⟨

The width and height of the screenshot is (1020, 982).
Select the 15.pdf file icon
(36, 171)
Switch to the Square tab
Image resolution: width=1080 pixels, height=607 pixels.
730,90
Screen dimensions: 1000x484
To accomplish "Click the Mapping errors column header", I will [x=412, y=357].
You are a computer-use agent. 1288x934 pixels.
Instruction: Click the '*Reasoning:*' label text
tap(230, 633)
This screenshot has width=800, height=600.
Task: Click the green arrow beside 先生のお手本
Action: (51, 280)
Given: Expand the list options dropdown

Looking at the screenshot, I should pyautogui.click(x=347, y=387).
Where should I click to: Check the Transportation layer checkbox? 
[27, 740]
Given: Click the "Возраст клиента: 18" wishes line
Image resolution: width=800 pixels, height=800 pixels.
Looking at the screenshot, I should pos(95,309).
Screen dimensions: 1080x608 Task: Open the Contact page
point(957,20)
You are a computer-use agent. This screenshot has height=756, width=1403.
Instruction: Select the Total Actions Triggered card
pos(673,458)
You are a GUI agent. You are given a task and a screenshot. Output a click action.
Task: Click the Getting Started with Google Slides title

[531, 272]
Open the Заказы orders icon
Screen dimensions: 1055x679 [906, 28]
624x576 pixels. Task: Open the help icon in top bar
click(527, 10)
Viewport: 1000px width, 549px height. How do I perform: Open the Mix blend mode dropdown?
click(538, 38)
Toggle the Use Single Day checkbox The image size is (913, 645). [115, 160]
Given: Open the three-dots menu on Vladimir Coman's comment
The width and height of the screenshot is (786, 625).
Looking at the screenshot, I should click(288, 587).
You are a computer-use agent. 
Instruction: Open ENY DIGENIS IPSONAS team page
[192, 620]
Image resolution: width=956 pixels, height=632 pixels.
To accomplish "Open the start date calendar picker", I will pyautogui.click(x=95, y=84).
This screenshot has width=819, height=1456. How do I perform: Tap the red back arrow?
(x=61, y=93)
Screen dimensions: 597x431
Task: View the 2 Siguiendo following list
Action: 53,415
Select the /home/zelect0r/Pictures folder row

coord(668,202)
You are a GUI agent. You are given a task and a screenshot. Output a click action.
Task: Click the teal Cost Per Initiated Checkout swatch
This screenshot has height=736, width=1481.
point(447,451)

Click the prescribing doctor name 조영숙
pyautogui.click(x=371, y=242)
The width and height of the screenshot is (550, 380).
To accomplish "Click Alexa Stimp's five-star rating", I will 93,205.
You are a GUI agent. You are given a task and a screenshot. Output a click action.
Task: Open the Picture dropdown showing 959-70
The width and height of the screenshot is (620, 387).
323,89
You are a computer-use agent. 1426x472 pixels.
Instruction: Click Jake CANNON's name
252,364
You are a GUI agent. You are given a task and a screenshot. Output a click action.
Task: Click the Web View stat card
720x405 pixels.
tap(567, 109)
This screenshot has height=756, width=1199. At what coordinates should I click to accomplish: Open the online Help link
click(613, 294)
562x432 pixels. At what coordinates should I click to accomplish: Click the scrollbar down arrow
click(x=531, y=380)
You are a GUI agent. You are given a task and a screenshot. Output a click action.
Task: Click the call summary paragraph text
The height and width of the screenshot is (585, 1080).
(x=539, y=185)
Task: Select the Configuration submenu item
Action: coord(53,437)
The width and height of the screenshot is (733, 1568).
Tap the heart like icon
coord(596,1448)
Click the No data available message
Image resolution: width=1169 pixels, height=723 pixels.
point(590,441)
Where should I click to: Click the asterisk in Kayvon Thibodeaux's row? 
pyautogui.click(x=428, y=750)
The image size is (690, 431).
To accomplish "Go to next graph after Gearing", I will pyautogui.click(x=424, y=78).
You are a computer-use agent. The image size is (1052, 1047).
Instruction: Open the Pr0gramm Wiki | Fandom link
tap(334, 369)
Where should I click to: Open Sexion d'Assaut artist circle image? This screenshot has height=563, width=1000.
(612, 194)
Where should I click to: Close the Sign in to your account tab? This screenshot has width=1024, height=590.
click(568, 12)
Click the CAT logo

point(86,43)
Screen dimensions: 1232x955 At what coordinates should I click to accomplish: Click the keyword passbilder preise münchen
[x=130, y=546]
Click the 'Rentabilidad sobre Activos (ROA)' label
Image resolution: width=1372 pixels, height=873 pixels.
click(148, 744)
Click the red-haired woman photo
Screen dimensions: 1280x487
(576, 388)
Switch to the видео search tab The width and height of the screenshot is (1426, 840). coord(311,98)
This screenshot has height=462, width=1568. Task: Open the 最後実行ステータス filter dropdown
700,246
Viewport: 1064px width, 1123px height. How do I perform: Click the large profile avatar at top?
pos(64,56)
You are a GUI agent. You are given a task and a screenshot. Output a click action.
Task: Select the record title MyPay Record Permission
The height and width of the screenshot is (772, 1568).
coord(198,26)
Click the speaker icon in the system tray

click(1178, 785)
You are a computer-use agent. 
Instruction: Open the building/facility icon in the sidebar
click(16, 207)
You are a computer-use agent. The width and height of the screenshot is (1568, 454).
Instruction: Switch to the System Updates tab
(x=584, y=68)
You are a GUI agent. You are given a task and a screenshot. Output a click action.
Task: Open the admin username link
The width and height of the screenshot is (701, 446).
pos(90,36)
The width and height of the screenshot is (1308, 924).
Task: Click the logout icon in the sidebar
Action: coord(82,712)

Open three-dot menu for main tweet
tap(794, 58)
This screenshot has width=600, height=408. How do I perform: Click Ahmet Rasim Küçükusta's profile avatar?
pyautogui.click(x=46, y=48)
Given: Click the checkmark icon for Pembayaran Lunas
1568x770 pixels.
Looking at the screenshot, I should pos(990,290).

⟩

A full, exact repeat of the entries above is required.

The width and height of the screenshot is (1020, 982).
Select the 15.pdf file icon
(36, 171)
Switch to the Square tab
Image resolution: width=1080 pixels, height=607 pixels.
730,90
Screen dimensions: 1000x484
To accomplish "Click the Mapping errors column header", I will [x=412, y=357].
You are a computer-use agent. 1288x934 pixels.
Instruction: Click the '*Reasoning:*' label text
tap(230, 633)
This screenshot has width=800, height=600.
Task: Click the green arrow beside 先生のお手本
Action: (51, 280)
Given: Expand the list options dropdown

Looking at the screenshot, I should pyautogui.click(x=347, y=387).
Where should I click to: Check the Transportation layer checkbox? 
[27, 740]
Given: Click the "Возраст клиента: 18" wishes line
Image resolution: width=800 pixels, height=800 pixels.
Looking at the screenshot, I should pos(95,309).
Screen dimensions: 1080x608 Task: Open the Contact page
point(957,20)
You are a computer-use agent. This screenshot has height=756, width=1403.
Instruction: Select the Total Actions Triggered card
pos(673,458)
You are a GUI agent. You are given a task and a screenshot. Output a click action.
Task: Click the Getting Started with Google Slides title

[531, 272]
Open the Заказы orders icon
Screen dimensions: 1055x679 [906, 28]
624x576 pixels. Task: Open the help icon in top bar
click(527, 10)
Viewport: 1000px width, 549px height. How do I perform: Open the Mix blend mode dropdown?
click(538, 38)
Toggle the Use Single Day checkbox The image size is (913, 645). [115, 160]
Given: Open the three-dots menu on Vladimir Coman's comment
The width and height of the screenshot is (786, 625).
Looking at the screenshot, I should click(288, 587).
You are a computer-use agent. 
Instruction: Open ENY DIGENIS IPSONAS team page
[192, 620]
Image resolution: width=956 pixels, height=632 pixels.
To accomplish "Open the start date calendar picker", I will pyautogui.click(x=95, y=84).
This screenshot has width=819, height=1456. How do I perform: Tap the red back arrow?
(x=61, y=93)
Screen dimensions: 597x431
Task: View the 2 Siguiendo following list
Action: 53,415
Select the /home/zelect0r/Pictures folder row

coord(668,202)
You are a GUI agent. You are given a task and a screenshot. Output a click action.
Task: Click the teal Cost Per Initiated Checkout swatch
This screenshot has height=736, width=1481.
point(447,451)

Click the prescribing doctor name 조영숙
pyautogui.click(x=371, y=242)
The width and height of the screenshot is (550, 380).
To accomplish "Click Alexa Stimp's five-star rating", I will 93,205.
You are a GUI agent. You are given a task and a screenshot. Output a click action.
Task: Open the Picture dropdown showing 959-70
The width and height of the screenshot is (620, 387).
323,89
You are a computer-use agent. 1426x472 pixels.
Instruction: Click Jake CANNON's name
252,364
You are a GUI agent. You are given a task and a screenshot. Output a click action.
Task: Click the Web View stat card
720x405 pixels.
tap(567, 109)
This screenshot has height=756, width=1199. At what coordinates should I click to accomplish: Open the online Help link
click(613, 294)
562x432 pixels. At what coordinates should I click to accomplish: Click the scrollbar down arrow
click(x=531, y=380)
You are a GUI agent. You are given a task and a screenshot. Output a click action.
Task: Click the call summary paragraph text
The height and width of the screenshot is (585, 1080).
(x=539, y=185)
Task: Select the Configuration submenu item
Action: coord(53,437)
The width and height of the screenshot is (733, 1568).
Tap the heart like icon
coord(596,1448)
Click the No data available message
Image resolution: width=1169 pixels, height=723 pixels.
point(590,441)
Where should I click to: Click the asterisk in Kayvon Thibodeaux's row? 
pyautogui.click(x=428, y=750)
The image size is (690, 431).
To accomplish "Go to next graph after Gearing", I will pyautogui.click(x=424, y=78).
You are a computer-use agent. The image size is (1052, 1047).
Instruction: Open the Pr0gramm Wiki | Fandom link
tap(334, 369)
Where should I click to: Open Sexion d'Assaut artist circle image? This screenshot has height=563, width=1000.
(612, 194)
Where should I click to: Close the Sign in to your account tab? This screenshot has width=1024, height=590.
click(568, 12)
Click the CAT logo

point(86,43)
Screen dimensions: 1232x955 At what coordinates should I click to accomplish: Click the keyword passbilder preise münchen
[x=130, y=546]
Click the 'Rentabilidad sobre Activos (ROA)' label
Image resolution: width=1372 pixels, height=873 pixels.
click(148, 744)
Click the red-haired woman photo
Screen dimensions: 1280x487
(576, 388)
Switch to the видео search tab The width and height of the screenshot is (1426, 840). coord(311,98)
This screenshot has height=462, width=1568. Task: Open the 最後実行ステータス filter dropdown
700,246
Viewport: 1064px width, 1123px height. How do I perform: Click the large profile avatar at top?
pos(64,56)
You are a GUI agent. You are given a task and a screenshot. Output a click action.
Task: Select the record title MyPay Record Permission
The height and width of the screenshot is (772, 1568).
coord(198,26)
Click the speaker icon in the system tray

click(1178, 785)
You are a computer-use agent. 
Instruction: Open the building/facility icon in the sidebar
click(16, 207)
You are a computer-use agent. The width and height of the screenshot is (1568, 454).
Instruction: Switch to the System Updates tab
(x=584, y=68)
You are a GUI agent. You are given a task and a screenshot. Output a click action.
Task: Open the admin username link
The width and height of the screenshot is (701, 446).
pos(90,36)
The width and height of the screenshot is (1308, 924).
Task: Click the logout icon in the sidebar
Action: coord(82,712)

Open three-dot menu for main tweet
tap(794, 58)
This screenshot has width=600, height=408. How do I perform: Click Ahmet Rasim Küçükusta's profile avatar?
pyautogui.click(x=46, y=48)
Given: Click the checkmark icon for Pembayaran Lunas
1568x770 pixels.
Looking at the screenshot, I should pos(990,290).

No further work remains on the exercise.